I purchased a used set of torsion mounts, and arms from eBay, so I could do the required drilling and machine on the set, before disassembling the car.  There is a good few hours to remove the old rubber bushings from the arms.  Messy and smelling when you have to heat and peel the vulcanized rubber off of the torsion arm tube.  The big advantage is being to do this work over a period of time, as I did, prior to taking your car apart.  It also will allow me to remove the whole suspension and return it to stock, if I choice.

Before

Jack Stands are behind the wheel wells, the jack in view is only as a safety backup.  Never work under a car with just jacks!  I removed the side sills, which made working on the rear suspension much easier.

Disassembly

Once you get the shock loosened, and the torsion bar is at full droop.  Mark the line of the arm onto the banana arm. Note on my car the eccentric is set to the lowest position.

I used a scissor jack under the hub to lower the axles.  The banana arm is unbolted, and the shock is removed.  The suspension is at full droop, and the banana arm is marked.

 

Torsion arm is removed.  Getting the mount past the inner stand mount requires dropping the suspension quite a ways. (Removing the inner lift point makes the job very easy.  I noticed many of the full race cars don't have this lift point) Also, note that the brake line as been released from its clip, and the inside a-arm mount as been unbolted (Not visible). The cross arm is resting on the exhaust.

Installation Begins

Using a sanding drum on a drill, cleanup all the burrs from inside the cross arm, and wet down the Polybronze bushing and press in.  If the mount is smooth inside, this can be hard pressed in by hand.  Once it is fully mounted, you will need to drill a hole for the Grease fitting.  The directions I received for Elephant Racing Polybronze stated to drill a 1/16" hole.  That is fine for the pilot hole, but will require a larger hole before you can tap the M5 thread for the grease fitting.  Lube it heavily with a synthetic grease before you slide in the torsion arm.

The torsion bar and arm is installed.  The alignment was set to have full droop here with the eccentric set to center.  This lined up with where I had lined with the eccentric at full low.  This gave me a fairly good baseline for a 330mm rear ride height.  This is was one inner tooth, as I recall.

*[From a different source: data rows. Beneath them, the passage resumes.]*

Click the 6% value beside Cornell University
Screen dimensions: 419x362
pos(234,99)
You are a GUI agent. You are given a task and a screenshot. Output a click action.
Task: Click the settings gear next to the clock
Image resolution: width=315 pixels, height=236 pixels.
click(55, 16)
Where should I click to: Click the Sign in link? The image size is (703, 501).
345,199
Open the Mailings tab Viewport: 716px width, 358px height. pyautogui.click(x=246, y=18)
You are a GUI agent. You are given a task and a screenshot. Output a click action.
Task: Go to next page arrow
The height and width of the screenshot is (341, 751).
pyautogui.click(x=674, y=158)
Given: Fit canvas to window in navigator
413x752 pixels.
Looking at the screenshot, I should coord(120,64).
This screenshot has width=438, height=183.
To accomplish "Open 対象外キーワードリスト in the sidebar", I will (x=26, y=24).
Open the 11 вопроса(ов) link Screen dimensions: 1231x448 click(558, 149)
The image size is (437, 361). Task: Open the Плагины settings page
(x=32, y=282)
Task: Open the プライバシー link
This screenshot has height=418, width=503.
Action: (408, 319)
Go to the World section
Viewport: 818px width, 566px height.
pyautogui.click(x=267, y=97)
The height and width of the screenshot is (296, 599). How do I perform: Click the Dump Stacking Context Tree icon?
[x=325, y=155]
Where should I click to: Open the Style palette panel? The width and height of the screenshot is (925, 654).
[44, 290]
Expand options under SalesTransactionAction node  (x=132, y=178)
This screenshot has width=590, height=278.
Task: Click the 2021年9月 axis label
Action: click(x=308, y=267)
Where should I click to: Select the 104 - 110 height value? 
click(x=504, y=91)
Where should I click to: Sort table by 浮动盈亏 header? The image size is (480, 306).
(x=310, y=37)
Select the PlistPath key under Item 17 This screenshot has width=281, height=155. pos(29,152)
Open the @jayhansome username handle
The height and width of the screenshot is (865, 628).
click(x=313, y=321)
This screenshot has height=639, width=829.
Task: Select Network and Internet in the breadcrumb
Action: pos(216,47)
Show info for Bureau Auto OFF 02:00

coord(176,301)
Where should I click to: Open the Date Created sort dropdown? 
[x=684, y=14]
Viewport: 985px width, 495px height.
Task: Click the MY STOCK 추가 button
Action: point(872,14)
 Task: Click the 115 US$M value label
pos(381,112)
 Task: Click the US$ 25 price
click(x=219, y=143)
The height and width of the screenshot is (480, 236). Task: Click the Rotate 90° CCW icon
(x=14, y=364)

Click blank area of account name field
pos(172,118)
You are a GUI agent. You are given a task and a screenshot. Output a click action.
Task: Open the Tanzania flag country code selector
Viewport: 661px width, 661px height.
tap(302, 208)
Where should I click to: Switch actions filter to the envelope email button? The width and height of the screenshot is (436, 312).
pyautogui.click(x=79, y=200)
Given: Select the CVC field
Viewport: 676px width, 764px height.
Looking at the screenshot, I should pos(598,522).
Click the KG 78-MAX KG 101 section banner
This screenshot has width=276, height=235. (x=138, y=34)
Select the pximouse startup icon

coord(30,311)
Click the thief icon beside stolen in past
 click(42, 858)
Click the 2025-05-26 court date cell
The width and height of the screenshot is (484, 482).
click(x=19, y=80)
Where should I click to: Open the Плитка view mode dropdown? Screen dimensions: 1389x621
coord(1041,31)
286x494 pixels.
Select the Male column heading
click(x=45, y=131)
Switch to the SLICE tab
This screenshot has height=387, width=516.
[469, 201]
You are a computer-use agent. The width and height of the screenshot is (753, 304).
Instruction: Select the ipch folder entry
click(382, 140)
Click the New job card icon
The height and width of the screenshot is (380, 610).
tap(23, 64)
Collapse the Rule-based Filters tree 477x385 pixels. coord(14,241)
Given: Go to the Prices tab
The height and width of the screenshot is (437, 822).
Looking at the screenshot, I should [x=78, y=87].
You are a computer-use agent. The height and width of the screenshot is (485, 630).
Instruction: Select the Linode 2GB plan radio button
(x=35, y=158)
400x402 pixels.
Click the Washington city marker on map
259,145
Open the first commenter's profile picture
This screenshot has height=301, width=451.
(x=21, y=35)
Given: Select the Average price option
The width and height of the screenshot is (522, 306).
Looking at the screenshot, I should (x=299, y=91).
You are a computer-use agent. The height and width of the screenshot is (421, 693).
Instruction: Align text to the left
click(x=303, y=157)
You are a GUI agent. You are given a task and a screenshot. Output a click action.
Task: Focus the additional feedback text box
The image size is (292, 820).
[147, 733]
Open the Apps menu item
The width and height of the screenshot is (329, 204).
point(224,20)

Note: Don't make the same mistake I did here.  Make sure you install the inside torsion arm bolt before you install, else you will need to pull it back out to install.

 

Assembled, and all the bolt I've painted to confirm torque, and to check if they loosen!

The Rear Shock Installation.  The top rubber bushing has a flashing on it from the factory.  You make the surface flush with the steel inner bushing, else it will stick when you attempt to install in on the the top slot of the shock housing. 

 

Note the sway bar is still out of the car.

Alignment

Needless to say, after disassembly and installation, the alignment was WAY OFF.  After spending a few hours with Chris at EuroTire, the alignment was spot where I wanted it.

Chris setting up up for the alignment

Nearly there with me in the car.  Goal alignment was:

Front Camber -2.0

Caster 2.5+

Front Toe - Minimal

Rear Camber -1.6

Rear Toe 0.06

 

Corner Balance

Here is the rough cut at the balance.  2887lb wet with stock interior, Momo Seats, stock battery, floor mats and a roll bar with harnesses.  1/4 tank of gas.  Better than expected.  That puts it at 3040lb with driver.  Chris had to careful go back and forth between alignment and corner balance to get to the ultimate goal.

Final results with Driver

Some room to handle the smaller battery (-15lb) , passenger side harness (+8lb), and more then a 1/4 tank of gas!